Reproduce the records below in their entirety, character for character.

+++ Provided data

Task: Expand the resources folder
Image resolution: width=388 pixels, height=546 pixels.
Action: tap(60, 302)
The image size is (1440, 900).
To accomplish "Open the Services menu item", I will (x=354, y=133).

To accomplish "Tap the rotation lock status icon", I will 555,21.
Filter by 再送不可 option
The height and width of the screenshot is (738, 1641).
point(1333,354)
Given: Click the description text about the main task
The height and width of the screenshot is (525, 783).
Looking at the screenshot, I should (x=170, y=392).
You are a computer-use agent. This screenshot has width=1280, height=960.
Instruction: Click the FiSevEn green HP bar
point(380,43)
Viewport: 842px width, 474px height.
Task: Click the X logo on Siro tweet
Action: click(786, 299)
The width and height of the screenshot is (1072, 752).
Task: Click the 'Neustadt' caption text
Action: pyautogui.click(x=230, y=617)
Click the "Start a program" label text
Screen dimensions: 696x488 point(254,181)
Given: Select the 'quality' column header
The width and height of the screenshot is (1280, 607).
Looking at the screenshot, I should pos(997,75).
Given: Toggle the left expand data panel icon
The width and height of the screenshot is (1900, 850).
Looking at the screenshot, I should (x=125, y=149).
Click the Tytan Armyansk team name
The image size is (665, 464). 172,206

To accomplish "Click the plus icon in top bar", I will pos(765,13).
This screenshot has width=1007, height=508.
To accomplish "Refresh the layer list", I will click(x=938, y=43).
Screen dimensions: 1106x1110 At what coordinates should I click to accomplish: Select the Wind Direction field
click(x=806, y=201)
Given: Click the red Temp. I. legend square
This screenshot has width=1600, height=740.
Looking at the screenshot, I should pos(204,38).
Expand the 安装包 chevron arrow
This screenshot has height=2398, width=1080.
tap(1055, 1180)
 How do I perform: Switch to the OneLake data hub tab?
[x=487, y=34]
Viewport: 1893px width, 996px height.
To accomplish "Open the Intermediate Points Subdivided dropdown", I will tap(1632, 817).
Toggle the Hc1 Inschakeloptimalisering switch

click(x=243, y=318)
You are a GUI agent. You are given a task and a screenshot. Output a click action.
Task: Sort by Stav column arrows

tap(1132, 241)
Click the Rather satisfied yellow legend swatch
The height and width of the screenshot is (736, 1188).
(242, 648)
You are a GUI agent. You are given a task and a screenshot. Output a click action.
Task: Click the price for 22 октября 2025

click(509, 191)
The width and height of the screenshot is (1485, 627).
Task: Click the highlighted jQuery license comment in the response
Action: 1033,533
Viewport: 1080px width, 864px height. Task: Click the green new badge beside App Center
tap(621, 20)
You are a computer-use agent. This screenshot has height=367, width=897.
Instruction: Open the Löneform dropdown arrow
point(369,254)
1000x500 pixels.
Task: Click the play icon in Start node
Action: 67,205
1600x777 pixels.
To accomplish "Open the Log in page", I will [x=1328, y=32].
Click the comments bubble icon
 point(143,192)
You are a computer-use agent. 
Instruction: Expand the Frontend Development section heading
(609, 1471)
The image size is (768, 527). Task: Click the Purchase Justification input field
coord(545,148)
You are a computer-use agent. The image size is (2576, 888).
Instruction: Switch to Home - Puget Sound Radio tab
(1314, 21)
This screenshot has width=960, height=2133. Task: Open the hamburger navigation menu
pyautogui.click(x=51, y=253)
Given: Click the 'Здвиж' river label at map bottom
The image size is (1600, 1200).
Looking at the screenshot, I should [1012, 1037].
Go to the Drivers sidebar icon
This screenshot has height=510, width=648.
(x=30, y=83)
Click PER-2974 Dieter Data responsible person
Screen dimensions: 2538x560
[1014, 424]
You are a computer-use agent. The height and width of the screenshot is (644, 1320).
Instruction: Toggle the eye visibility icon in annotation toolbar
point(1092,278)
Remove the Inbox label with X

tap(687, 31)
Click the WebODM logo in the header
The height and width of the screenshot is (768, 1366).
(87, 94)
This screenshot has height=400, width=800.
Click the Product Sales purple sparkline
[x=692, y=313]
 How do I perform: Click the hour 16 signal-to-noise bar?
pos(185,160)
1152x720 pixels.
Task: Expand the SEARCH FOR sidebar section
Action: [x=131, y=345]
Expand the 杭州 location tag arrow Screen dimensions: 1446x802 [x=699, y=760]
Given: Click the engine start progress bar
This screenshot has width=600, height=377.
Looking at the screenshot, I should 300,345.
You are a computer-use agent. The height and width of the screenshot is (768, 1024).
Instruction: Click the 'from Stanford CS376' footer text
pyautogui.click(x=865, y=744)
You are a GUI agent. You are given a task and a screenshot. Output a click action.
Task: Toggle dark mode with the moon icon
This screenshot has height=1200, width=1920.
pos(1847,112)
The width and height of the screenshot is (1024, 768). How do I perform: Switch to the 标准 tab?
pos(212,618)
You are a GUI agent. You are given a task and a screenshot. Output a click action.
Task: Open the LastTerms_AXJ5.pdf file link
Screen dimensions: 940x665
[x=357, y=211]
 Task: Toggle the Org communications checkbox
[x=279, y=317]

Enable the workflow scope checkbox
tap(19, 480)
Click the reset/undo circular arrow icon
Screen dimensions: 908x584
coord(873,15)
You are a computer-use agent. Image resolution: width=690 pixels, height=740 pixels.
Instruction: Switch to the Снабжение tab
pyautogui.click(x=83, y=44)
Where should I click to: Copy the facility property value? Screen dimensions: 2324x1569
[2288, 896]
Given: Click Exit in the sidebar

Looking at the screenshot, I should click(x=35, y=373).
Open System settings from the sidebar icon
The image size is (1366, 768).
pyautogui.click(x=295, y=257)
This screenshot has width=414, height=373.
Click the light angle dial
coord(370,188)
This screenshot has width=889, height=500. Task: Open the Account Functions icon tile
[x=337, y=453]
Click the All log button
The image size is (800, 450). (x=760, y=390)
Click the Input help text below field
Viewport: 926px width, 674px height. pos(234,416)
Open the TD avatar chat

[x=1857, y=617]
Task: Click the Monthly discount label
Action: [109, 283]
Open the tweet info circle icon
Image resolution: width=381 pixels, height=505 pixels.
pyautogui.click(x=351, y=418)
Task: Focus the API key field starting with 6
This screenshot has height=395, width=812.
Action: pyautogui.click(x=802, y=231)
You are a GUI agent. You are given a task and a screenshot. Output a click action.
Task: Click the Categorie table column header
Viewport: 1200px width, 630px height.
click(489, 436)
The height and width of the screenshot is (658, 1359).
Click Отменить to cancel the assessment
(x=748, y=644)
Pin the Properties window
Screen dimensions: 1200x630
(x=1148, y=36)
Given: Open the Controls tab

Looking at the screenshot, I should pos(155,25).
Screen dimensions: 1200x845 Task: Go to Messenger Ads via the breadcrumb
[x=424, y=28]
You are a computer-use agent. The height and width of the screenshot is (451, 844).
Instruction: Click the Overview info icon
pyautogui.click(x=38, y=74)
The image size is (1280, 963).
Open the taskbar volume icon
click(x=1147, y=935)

++++++

## Answer to the problem
Task: Expand the resources folder
Image resolution: width=388 pixels, height=546 pixels.
Action: tap(60, 302)
The image size is (1440, 900).
To accomplish "Open the Services menu item", I will (x=354, y=133).

To accomplish "Tap the rotation lock status icon", I will 555,21.
Filter by 再送不可 option
The height and width of the screenshot is (738, 1641).
point(1333,354)
Given: Click the description text about the main task
The height and width of the screenshot is (525, 783).
Looking at the screenshot, I should (x=170, y=392).
You are a computer-use agent. This screenshot has width=1280, height=960.
Instruction: Click the FiSevEn green HP bar
point(380,43)
Viewport: 842px width, 474px height.
Task: Click the X logo on Siro tweet
Action: click(786, 299)
The width and height of the screenshot is (1072, 752).
Task: Click the 'Neustadt' caption text
Action: pyautogui.click(x=230, y=617)
Click the "Start a program" label text
Screen dimensions: 696x488 point(254,181)
Given: Select the 'quality' column header
The width and height of the screenshot is (1280, 607).
Looking at the screenshot, I should pos(997,75).
Given: Toggle the left expand data panel icon
The width and height of the screenshot is (1900, 850).
Looking at the screenshot, I should (x=125, y=149).
Click the Tytan Armyansk team name
The image size is (665, 464). 172,206

To accomplish "Click the plus icon in top bar", I will pos(765,13).
This screenshot has width=1007, height=508.
To accomplish "Refresh the layer list", I will click(x=938, y=43).
Screen dimensions: 1106x1110 At what coordinates should I click to accomplish: Select the Wind Direction field
click(x=806, y=201)
Given: Click the red Temp. I. legend square
This screenshot has width=1600, height=740.
Looking at the screenshot, I should pos(204,38).
Expand the 安装包 chevron arrow
This screenshot has height=2398, width=1080.
tap(1055, 1180)
 How do I perform: Switch to the OneLake data hub tab?
[x=487, y=34]
Viewport: 1893px width, 996px height.
To accomplish "Open the Intermediate Points Subdivided dropdown", I will tap(1632, 817).
Toggle the Hc1 Inschakeloptimalisering switch

click(x=243, y=318)
You are a GUI agent. You are given a task and a screenshot. Output a click action.
Task: Sort by Stav column arrows

tap(1132, 241)
Click the Rather satisfied yellow legend swatch
The height and width of the screenshot is (736, 1188).
(242, 648)
You are a GUI agent. You are given a task and a screenshot. Output a click action.
Task: Click the price for 22 октября 2025

click(509, 191)
The width and height of the screenshot is (1485, 627).
Task: Click the highlighted jQuery license comment in the response
Action: 1033,533
Viewport: 1080px width, 864px height. Task: Click the green new badge beside App Center
tap(621, 20)
You are a computer-use agent. This screenshot has height=367, width=897.
Instruction: Open the Löneform dropdown arrow
point(369,254)
1000x500 pixels.
Task: Click the play icon in Start node
Action: 67,205
1600x777 pixels.
To accomplish "Open the Log in page", I will [x=1328, y=32].
Click the comments bubble icon
 point(143,192)
You are a computer-use agent. 
Instruction: Expand the Frontend Development section heading
(609, 1471)
The image size is (768, 527). Task: Click the Purchase Justification input field
coord(545,148)
You are a computer-use agent. The image size is (2576, 888).
Instruction: Switch to Home - Puget Sound Radio tab
(1314, 21)
This screenshot has width=960, height=2133. Task: Open the hamburger navigation menu
pyautogui.click(x=51, y=253)
Given: Click the 'Здвиж' river label at map bottom
The image size is (1600, 1200).
Looking at the screenshot, I should [1012, 1037].
Go to the Drivers sidebar icon
This screenshot has height=510, width=648.
(x=30, y=83)
Click PER-2974 Dieter Data responsible person
Screen dimensions: 2538x560
[1014, 424]
You are a computer-use agent. The height and width of the screenshot is (644, 1320).
Instruction: Toggle the eye visibility icon in annotation toolbar
point(1092,278)
Remove the Inbox label with X

tap(687, 31)
Click the WebODM logo in the header
The height and width of the screenshot is (768, 1366).
(87, 94)
This screenshot has height=400, width=800.
Click the Product Sales purple sparkline
[x=692, y=313]
 How do I perform: Click the hour 16 signal-to-noise bar?
pos(185,160)
1152x720 pixels.
Task: Expand the SEARCH FOR sidebar section
Action: [x=131, y=345]
Expand the 杭州 location tag arrow Screen dimensions: 1446x802 [x=699, y=760]
Given: Click the engine start progress bar
This screenshot has width=600, height=377.
Looking at the screenshot, I should 300,345.
You are a computer-use agent. The height and width of the screenshot is (768, 1024).
Instruction: Click the 'from Stanford CS376' footer text
pyautogui.click(x=865, y=744)
You are a GUI agent. You are given a task and a screenshot. Output a click action.
Task: Toggle dark mode with the moon icon
This screenshot has height=1200, width=1920.
pos(1847,112)
The width and height of the screenshot is (1024, 768). How do I perform: Switch to the 标准 tab?
pos(212,618)
You are a GUI agent. You are given a task and a screenshot. Output a click action.
Task: Open the LastTerms_AXJ5.pdf file link
Screen dimensions: 940x665
[x=357, y=211]
 Task: Toggle the Org communications checkbox
[x=279, y=317]

Enable the workflow scope checkbox
tap(19, 480)
Click the reset/undo circular arrow icon
Screen dimensions: 908x584
coord(873,15)
You are a computer-use agent. Image resolution: width=690 pixels, height=740 pixels.
Instruction: Switch to the Снабжение tab
pyautogui.click(x=83, y=44)
Where should I click to: Copy the facility property value? Screen dimensions: 2324x1569
[2288, 896]
Given: Click Exit in the sidebar

Looking at the screenshot, I should click(x=35, y=373).
Open System settings from the sidebar icon
The image size is (1366, 768).
pyautogui.click(x=295, y=257)
This screenshot has width=414, height=373.
Click the light angle dial
coord(370,188)
This screenshot has width=889, height=500. Task: Open the Account Functions icon tile
[x=337, y=453]
Click the All log button
The image size is (800, 450). (x=760, y=390)
Click the Input help text below field
Viewport: 926px width, 674px height. pos(234,416)
Open the TD avatar chat

[x=1857, y=617]
Task: Click the Monthly discount label
Action: [109, 283]
Open the tweet info circle icon
Image resolution: width=381 pixels, height=505 pixels.
pyautogui.click(x=351, y=418)
Task: Focus the API key field starting with 6
This screenshot has height=395, width=812.
Action: pyautogui.click(x=802, y=231)
You are a GUI agent. You are given a task and a screenshot. Output a click action.
Task: Click the Categorie table column header
Viewport: 1200px width, 630px height.
click(489, 436)
The height and width of the screenshot is (658, 1359).
Click Отменить to cancel the assessment
(x=748, y=644)
Pin the Properties window
Screen dimensions: 1200x630
(x=1148, y=36)
Given: Open the Controls tab

Looking at the screenshot, I should pos(155,25).
Screen dimensions: 1200x845 Task: Go to Messenger Ads via the breadcrumb
[x=424, y=28]
You are a computer-use agent. The height and width of the screenshot is (451, 844).
Instruction: Click the Overview info icon
pyautogui.click(x=38, y=74)
The image size is (1280, 963).
Open the taskbar volume icon
click(x=1147, y=935)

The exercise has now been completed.